Each record is to be given again precisely as written.
(The records Opens)
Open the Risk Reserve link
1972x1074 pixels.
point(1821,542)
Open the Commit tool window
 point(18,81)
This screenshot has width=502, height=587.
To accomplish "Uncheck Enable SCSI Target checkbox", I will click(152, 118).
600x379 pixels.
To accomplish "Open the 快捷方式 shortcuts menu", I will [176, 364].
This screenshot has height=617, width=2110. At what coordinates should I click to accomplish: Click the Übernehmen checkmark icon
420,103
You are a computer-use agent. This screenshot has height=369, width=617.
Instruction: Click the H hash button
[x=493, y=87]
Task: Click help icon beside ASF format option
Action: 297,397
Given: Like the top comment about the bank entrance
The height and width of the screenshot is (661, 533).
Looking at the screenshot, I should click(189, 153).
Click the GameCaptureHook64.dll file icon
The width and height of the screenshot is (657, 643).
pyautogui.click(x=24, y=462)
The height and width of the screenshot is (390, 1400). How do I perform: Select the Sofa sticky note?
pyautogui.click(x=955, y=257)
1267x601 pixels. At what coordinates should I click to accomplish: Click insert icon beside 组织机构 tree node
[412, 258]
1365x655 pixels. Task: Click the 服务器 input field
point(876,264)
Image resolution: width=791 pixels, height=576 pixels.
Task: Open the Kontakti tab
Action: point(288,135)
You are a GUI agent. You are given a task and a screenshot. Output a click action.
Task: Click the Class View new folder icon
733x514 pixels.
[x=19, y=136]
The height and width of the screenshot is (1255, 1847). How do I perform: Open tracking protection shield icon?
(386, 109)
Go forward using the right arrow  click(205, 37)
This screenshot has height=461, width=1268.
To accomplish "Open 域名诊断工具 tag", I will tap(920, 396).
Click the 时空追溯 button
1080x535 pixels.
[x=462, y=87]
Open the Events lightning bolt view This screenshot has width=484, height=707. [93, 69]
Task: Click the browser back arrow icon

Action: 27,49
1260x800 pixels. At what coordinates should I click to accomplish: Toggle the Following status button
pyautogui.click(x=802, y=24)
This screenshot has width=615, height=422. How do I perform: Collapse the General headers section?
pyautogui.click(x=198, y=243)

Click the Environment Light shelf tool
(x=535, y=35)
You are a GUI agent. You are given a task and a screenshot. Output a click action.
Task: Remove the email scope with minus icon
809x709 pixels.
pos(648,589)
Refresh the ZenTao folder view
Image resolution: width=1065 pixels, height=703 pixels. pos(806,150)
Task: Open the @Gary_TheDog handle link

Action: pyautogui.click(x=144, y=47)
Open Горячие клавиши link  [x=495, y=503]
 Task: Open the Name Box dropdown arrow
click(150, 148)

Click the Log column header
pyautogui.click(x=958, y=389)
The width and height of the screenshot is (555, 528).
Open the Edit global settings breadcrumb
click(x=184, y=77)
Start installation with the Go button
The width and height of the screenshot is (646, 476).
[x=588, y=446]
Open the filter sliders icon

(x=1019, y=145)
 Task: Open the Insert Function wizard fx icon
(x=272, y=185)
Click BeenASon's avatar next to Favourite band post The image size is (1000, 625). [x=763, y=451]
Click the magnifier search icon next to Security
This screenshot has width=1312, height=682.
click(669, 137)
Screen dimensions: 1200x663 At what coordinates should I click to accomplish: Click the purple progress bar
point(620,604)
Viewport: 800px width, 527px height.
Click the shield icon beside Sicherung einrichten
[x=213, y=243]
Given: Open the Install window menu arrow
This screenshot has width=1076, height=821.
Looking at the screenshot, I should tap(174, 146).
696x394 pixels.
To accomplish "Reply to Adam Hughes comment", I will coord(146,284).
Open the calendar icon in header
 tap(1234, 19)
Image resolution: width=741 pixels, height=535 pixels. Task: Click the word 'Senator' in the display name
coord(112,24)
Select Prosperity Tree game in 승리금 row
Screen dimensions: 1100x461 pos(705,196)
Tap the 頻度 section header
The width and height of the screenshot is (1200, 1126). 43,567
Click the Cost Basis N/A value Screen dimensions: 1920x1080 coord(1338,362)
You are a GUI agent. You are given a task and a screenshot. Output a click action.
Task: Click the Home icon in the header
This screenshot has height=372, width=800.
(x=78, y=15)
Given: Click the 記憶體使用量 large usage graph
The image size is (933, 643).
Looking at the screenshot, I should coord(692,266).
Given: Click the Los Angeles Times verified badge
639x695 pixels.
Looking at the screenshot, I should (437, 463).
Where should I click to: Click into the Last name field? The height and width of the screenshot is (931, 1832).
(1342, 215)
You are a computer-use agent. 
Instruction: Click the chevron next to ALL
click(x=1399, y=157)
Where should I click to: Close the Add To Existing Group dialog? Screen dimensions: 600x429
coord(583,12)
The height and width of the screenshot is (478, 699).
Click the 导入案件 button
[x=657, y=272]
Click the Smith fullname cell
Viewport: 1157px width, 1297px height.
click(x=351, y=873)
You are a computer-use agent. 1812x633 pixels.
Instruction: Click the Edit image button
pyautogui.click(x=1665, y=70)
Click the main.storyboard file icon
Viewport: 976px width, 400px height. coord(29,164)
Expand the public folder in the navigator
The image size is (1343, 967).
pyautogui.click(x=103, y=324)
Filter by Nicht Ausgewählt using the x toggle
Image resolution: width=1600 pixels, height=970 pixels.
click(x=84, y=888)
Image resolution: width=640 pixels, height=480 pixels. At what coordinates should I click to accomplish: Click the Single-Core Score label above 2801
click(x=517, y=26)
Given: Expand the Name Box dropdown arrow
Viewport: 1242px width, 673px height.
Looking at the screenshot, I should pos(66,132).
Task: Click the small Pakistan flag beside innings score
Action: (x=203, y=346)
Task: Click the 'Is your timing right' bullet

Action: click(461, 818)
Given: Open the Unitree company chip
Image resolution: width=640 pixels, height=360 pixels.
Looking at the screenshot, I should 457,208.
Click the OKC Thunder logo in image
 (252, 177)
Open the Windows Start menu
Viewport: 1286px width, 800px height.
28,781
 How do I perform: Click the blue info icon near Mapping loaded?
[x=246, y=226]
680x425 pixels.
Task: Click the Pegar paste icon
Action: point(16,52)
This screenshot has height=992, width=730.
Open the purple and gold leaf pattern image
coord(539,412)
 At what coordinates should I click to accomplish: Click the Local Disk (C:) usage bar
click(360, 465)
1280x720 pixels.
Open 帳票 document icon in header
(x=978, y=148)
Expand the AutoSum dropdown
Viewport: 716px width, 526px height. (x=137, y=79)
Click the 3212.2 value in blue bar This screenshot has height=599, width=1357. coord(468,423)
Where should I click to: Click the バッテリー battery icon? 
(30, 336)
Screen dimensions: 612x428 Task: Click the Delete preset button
(The records Closes)
Reply to the exercise:
Open the Risk Reserve link
1972x1074 pixels.
point(1821,542)
Open the Commit tool window
 point(18,81)
This screenshot has width=502, height=587.
To accomplish "Uncheck Enable SCSI Target checkbox", I will click(152, 118).
600x379 pixels.
To accomplish "Open the 快捷方式 shortcuts menu", I will [176, 364].
This screenshot has height=617, width=2110. At what coordinates should I click to accomplish: Click the Übernehmen checkmark icon
420,103
You are a computer-use agent. This screenshot has height=369, width=617.
Instruction: Click the H hash button
[x=493, y=87]
Task: Click help icon beside ASF format option
Action: 297,397
Given: Like the top comment about the bank entrance
The height and width of the screenshot is (661, 533).
Looking at the screenshot, I should click(189, 153).
Click the GameCaptureHook64.dll file icon
The width and height of the screenshot is (657, 643).
pyautogui.click(x=24, y=462)
The height and width of the screenshot is (390, 1400). How do I perform: Select the Sofa sticky note?
pyautogui.click(x=955, y=257)
1267x601 pixels. At what coordinates should I click to accomplish: Click insert icon beside 组织机构 tree node
[412, 258]
1365x655 pixels. Task: Click the 服务器 input field
point(876,264)
Image resolution: width=791 pixels, height=576 pixels.
Task: Open the Kontakti tab
Action: point(288,135)
You are a GUI agent. You are given a task and a screenshot. Output a click action.
Task: Click the Class View new folder icon
733x514 pixels.
[x=19, y=136]
The height and width of the screenshot is (1255, 1847). How do I perform: Open tracking protection shield icon?
(386, 109)
Go forward using the right arrow  click(205, 37)
This screenshot has height=461, width=1268.
To accomplish "Open 域名诊断工具 tag", I will tap(920, 396).
Click the 时空追溯 button
1080x535 pixels.
[x=462, y=87]
Open the Events lightning bolt view This screenshot has width=484, height=707. [93, 69]
Task: Click the browser back arrow icon

Action: 27,49
1260x800 pixels. At what coordinates should I click to accomplish: Toggle the Following status button
pyautogui.click(x=802, y=24)
This screenshot has width=615, height=422. How do I perform: Collapse the General headers section?
pyautogui.click(x=198, y=243)

Click the Environment Light shelf tool
(x=535, y=35)
You are a GUI agent. You are given a task and a screenshot. Output a click action.
Task: Remove the email scope with minus icon
809x709 pixels.
pos(648,589)
Refresh the ZenTao folder view
Image resolution: width=1065 pixels, height=703 pixels. pos(806,150)
Task: Open the @Gary_TheDog handle link

Action: pyautogui.click(x=144, y=47)
Open Горячие клавиши link  [x=495, y=503]
 Task: Open the Name Box dropdown arrow
click(150, 148)

Click the Log column header
pyautogui.click(x=958, y=389)
The width and height of the screenshot is (555, 528).
Open the Edit global settings breadcrumb
click(x=184, y=77)
Start installation with the Go button
The width and height of the screenshot is (646, 476).
[x=588, y=446]
Open the filter sliders icon

(x=1019, y=145)
 Task: Open the Insert Function wizard fx icon
(x=272, y=185)
Click BeenASon's avatar next to Favourite band post The image size is (1000, 625). [x=763, y=451]
Click the magnifier search icon next to Security
This screenshot has width=1312, height=682.
click(669, 137)
Screen dimensions: 1200x663 At what coordinates should I click to accomplish: Click the purple progress bar
point(620,604)
Viewport: 800px width, 527px height.
Click the shield icon beside Sicherung einrichten
[x=213, y=243]
Given: Open the Install window menu arrow
This screenshot has width=1076, height=821.
Looking at the screenshot, I should tap(174, 146).
696x394 pixels.
To accomplish "Reply to Adam Hughes comment", I will coord(146,284).
Open the calendar icon in header
 tap(1234, 19)
Image resolution: width=741 pixels, height=535 pixels. Task: Click the word 'Senator' in the display name
coord(112,24)
Select Prosperity Tree game in 승리금 row
Screen dimensions: 1100x461 pos(705,196)
Tap the 頻度 section header
The width and height of the screenshot is (1200, 1126). 43,567
Click the Cost Basis N/A value Screen dimensions: 1920x1080 coord(1338,362)
You are a GUI agent. You are given a task and a screenshot. Output a click action.
Task: Click the Home icon in the header
This screenshot has height=372, width=800.
(x=78, y=15)
Given: Click the 記憶體使用量 large usage graph
The image size is (933, 643).
Looking at the screenshot, I should coord(692,266).
Given: Click the Los Angeles Times verified badge
639x695 pixels.
Looking at the screenshot, I should (437, 463).
Where should I click to: Click into the Last name field? The height and width of the screenshot is (931, 1832).
(1342, 215)
You are a computer-use agent. 
Instruction: Click the chevron next to ALL
click(x=1399, y=157)
Where should I click to: Close the Add To Existing Group dialog? Screen dimensions: 600x429
coord(583,12)
The height and width of the screenshot is (478, 699).
Click the 导入案件 button
[x=657, y=272]
Click the Smith fullname cell
Viewport: 1157px width, 1297px height.
click(x=351, y=873)
You are a computer-use agent. 1812x633 pixels.
Instruction: Click the Edit image button
pyautogui.click(x=1665, y=70)
Click the main.storyboard file icon
Viewport: 976px width, 400px height. coord(29,164)
Expand the public folder in the navigator
The image size is (1343, 967).
pyautogui.click(x=103, y=324)
Filter by Nicht Ausgewählt using the x toggle
Image resolution: width=1600 pixels, height=970 pixels.
click(x=84, y=888)
Image resolution: width=640 pixels, height=480 pixels. At what coordinates should I click to accomplish: Click the Single-Core Score label above 2801
click(x=517, y=26)
Given: Expand the Name Box dropdown arrow
Viewport: 1242px width, 673px height.
Looking at the screenshot, I should pos(66,132).
Task: Click the small Pakistan flag beside innings score
Action: (x=203, y=346)
Task: Click the 'Is your timing right' bullet

Action: click(461, 818)
Given: Open the Unitree company chip
Image resolution: width=640 pixels, height=360 pixels.
Looking at the screenshot, I should 457,208.
Click the OKC Thunder logo in image
 (252, 177)
Open the Windows Start menu
Viewport: 1286px width, 800px height.
28,781
 How do I perform: Click the blue info icon near Mapping loaded?
[x=246, y=226]
680x425 pixels.
Task: Click the Pegar paste icon
Action: point(16,52)
This screenshot has height=992, width=730.
Open the purple and gold leaf pattern image
coord(539,412)
 At what coordinates should I click to accomplish: Click the Local Disk (C:) usage bar
click(360, 465)
1280x720 pixels.
Open 帳票 document icon in header
(x=978, y=148)
Expand the AutoSum dropdown
Viewport: 716px width, 526px height. (x=137, y=79)
Click the 3212.2 value in blue bar This screenshot has height=599, width=1357. coord(468,423)
Where should I click to: Click the バッテリー battery icon? 
(30, 336)
Screen dimensions: 612x428 Task: Click the Delete preset button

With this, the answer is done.